3.4 Economic Reasons
The influence of price level on family purchase decision is that people will think that the price level will be rise in the future and they are always tend to be unwilling to buy insurance, so the demand for insurance will be greatly inhibited. The main features of the traditional life insurance is a solitary zero interest rate and fixed payment, which is stipulated in the insurance contract and it will be affected by the interest rate and inflation change, therefore, this will weaken the purchasing power of the currency to pay insurance, and reduce the actual security ability, so that people have no economic sense. When the rate of inflation is high, the demand for insurance will be suppressed, and the rate of return is rising and the renewal rate will be decreases.
Also, the level of family income determines the size of the insurance demand. The higher the household income level, the stronger the increase in the insurance demand will be. At the same time, with the increase of income level, the consumption structure will also change.

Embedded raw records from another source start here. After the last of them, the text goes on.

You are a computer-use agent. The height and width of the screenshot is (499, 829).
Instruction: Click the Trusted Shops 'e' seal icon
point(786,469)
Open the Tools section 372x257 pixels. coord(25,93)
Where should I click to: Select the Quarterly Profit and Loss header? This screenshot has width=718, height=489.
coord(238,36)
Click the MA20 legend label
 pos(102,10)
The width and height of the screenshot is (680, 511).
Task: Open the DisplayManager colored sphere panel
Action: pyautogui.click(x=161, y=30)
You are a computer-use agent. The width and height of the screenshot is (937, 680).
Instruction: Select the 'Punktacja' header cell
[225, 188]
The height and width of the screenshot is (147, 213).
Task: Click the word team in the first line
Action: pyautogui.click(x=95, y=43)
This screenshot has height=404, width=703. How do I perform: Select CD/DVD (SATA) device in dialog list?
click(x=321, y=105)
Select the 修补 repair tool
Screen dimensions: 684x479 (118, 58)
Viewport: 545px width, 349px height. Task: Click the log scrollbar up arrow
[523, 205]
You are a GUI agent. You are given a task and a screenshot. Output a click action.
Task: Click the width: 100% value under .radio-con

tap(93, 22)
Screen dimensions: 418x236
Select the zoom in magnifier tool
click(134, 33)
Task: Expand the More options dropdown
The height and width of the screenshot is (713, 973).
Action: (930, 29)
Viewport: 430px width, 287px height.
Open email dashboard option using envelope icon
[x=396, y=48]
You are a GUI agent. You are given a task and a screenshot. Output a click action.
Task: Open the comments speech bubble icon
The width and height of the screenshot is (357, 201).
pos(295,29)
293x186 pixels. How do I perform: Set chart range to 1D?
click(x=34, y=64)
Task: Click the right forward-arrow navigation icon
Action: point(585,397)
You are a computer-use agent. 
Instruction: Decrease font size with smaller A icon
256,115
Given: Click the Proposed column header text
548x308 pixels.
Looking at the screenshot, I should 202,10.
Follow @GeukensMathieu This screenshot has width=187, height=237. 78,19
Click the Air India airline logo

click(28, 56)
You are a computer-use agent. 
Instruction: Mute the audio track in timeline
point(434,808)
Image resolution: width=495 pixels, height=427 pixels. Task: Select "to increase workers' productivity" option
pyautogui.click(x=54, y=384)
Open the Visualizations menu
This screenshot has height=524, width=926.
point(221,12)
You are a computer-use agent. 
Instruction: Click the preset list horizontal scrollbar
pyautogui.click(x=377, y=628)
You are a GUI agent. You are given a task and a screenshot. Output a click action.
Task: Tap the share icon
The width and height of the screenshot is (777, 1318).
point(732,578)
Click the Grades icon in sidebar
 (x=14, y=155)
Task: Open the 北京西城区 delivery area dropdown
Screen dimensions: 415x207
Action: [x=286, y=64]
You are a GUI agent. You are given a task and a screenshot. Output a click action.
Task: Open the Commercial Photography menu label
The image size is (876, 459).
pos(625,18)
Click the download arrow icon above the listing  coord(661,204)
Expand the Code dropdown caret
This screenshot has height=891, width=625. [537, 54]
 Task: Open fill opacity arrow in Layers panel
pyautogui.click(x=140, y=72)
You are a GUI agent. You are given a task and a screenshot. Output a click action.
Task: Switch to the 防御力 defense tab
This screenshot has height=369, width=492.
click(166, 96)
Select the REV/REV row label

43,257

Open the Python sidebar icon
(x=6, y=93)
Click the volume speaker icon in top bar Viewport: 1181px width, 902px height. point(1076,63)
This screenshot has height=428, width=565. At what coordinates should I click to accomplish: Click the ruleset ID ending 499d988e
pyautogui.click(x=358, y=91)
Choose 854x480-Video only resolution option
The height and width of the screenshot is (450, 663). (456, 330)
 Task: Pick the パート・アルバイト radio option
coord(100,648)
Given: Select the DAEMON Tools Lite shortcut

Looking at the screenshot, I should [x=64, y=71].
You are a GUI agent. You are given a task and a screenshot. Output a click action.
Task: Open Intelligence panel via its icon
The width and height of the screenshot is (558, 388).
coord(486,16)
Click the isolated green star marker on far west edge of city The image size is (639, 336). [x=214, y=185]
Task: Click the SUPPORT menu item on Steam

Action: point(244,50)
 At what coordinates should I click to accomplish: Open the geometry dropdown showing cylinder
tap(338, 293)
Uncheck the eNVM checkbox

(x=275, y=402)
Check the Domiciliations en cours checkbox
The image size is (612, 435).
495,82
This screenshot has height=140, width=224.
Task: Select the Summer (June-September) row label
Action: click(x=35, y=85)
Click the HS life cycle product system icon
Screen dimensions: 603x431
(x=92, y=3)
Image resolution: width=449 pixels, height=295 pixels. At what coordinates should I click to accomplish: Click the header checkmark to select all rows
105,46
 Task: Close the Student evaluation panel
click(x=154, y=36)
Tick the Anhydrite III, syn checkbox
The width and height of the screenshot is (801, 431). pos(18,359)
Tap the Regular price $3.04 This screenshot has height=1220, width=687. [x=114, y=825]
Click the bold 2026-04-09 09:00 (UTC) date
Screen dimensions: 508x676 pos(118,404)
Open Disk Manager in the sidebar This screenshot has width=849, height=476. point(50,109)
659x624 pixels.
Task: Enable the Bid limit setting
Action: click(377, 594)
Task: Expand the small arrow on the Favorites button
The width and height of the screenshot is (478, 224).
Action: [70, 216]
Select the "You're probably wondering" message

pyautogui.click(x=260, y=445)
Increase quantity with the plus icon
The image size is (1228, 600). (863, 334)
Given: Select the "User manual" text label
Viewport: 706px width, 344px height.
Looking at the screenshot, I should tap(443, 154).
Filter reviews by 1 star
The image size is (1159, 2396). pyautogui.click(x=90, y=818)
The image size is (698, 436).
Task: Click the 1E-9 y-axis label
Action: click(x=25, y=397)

According to Marshmallow's hierarchy of needs, with the increase of income, people will have the survival needs of the single consumer to consumer demand diversification, and security will become an indispensable part of people's daily life. As a result, this has fundamentally expanded the demand for insurance. A survey on the choice of insurance for different income families found that families whose income was below 40 thousand yuan will not buy insurance accounted for a large proportion of the number of households, and the demand for family insurance increased with the increase of income. The chance of the family that income is between 6000 to 8 000 yuan that buying insurance is 73.7%, the proportion of the family that income is between 8 million to 10 million that buying insurance is 77.2%. A possible explanation for this phenomenon is that when people's income reaches a certain level, people tend to be partial and self insured, and they will believe that their own economic strength can take risks.
Conclusion
Through the above analysis of the general insurance consumption psychology and the analysis of the family insurance consumption behavior, a preliminary insurance market is put forward. The paper basically achieves the purpose of the study, and draws the following conclusions:
Firstly, with the establishment and development of the socialist market economic system, the insurance industry in China shows a continuous and rapid development trend and gradually penetrates into all areas of social and economic life. In contrast, the number of insured people is increasing, and the consumption of insurance is becoming a new hot point of consumption. Although more and more insurance consumers enter into insurance companies, their motives and purposes are quite different. To accurately analyze Chinese and British’s insurance consumption psychology, we can see its motives and purposes of insurance, which is of great reference value to grasp the effective demand of people's insurance consumption and actively develop insurance marketing activities.
Secondly, the direct driving force of consumer behavior is people's psychological motivation. It is the internal driving force of the human, which can drive and urge consumers to consume activities in order to achieve certain purpose. And the insurance consumption is also controlled by certain psychology, this psychological performance is a stable state of mind, not easy to change.